There is not much I can say for life in a small town. Particularly, if you happen to have lived your life in a bustling megapolis. Despite (or maybe it is because) all the symtpoms of decay – the large masses of humanity stuck together in spaces barely fit for a fifth, the 1500 square feet apartments (spacious they say), the daily evening maze of CO2 and sand dust, the automobiles bumper to bumper refusing to give an inch, the buses bursting at their seams, the unemotional efficiency and quality of the supermarket, the garbage that decays all around the clean apartments, the incessant pile up of entertainment goods and trivia – there is some unknown vaguely defined co-efficient that makes all of these irrelevant.
I grew up in a small town, some of my values are distinctly small-townish, but I have lived the better part of the past decade in large cities. So much so, that I now find myself hardpressed to accept the desultory and mundane nature of small town life with equanimity.

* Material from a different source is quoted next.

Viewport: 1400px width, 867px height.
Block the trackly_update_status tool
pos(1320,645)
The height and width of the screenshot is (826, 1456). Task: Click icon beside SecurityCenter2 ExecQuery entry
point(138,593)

In a sense, the remarkable achievement of cities lies in their ability to transmit a sense of purpose, however superficial or simplistic, to your life. Small towns are not so indulgent. They let you be. In small towns, you have to go hunt for that sense of purpose yourself. You have to burrow deep and hard, no organization or group of people shall think for you, and thereby absolve you of that responsibility. There are no readymade careers to be made here, no visible milestones that give you a sense of direction. The truth is, even for those who think, there is very little choice. For every 100 who have given some thought to the idea of purpose, maybe one will find a somewhat satisfying answer.
Should it be any surprise then that ambitious people have to migrate to places teeming with humanity – cities that thrive on discontent, and yet refuse to go moribund. Paradoxically, the cruel irony is that the success of the city depends as much on the celebration of successes of the few who make it, as to the acceptance of failures by a large majority of its ambitious citizens.